Following his defection, Qusay Hussein told senior Iraqi officials, including Ra'ad al-Hamdani, that al-Samarrai had been an undercover agent for Jalal Talabani and Iran since 1982. Former Maj. Gen. Mizher Rashid al-Tarfa al-Ubaydi of Iraqi Intelligence claimed that al-Samarrai fled because he believed he was about to be arrested.

==Book==
- The destruction of the eastern gate

==Post invasion of Iraq==
In 2003, he returned to his hometown Samarra, Iraq and remained there until he was appointed the national security advisor to President Jalal Talabani in 2005 and moved to the Green Zone in Baghdad. He was relieved of his post in 2008 after the discovery of documents implicating him in the Iraqi forces' operations against rebels in the 1991 uprisings.

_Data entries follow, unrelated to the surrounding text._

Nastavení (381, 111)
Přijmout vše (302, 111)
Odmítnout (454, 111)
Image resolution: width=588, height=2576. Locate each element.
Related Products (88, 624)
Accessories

On 6 March 2008, the Iraqi presidency website publicized a judicial decision to lift off all restrictions imposed on General Wafiq al-Samarrai, including a freeze on his assets, after Supreme Criminal Court Judge Adnan Al Badri reportedly announced that a probe found no evidence implicating al-Samarrai in 1991 Iraqi Army attacks on Kurds and Shias. However, Samarrai left for London and announced that he will not return to Iraq in the future.

On 29 August 2022, he died in London, a year after he had been admitted to hospitals there, while suffering from cancer.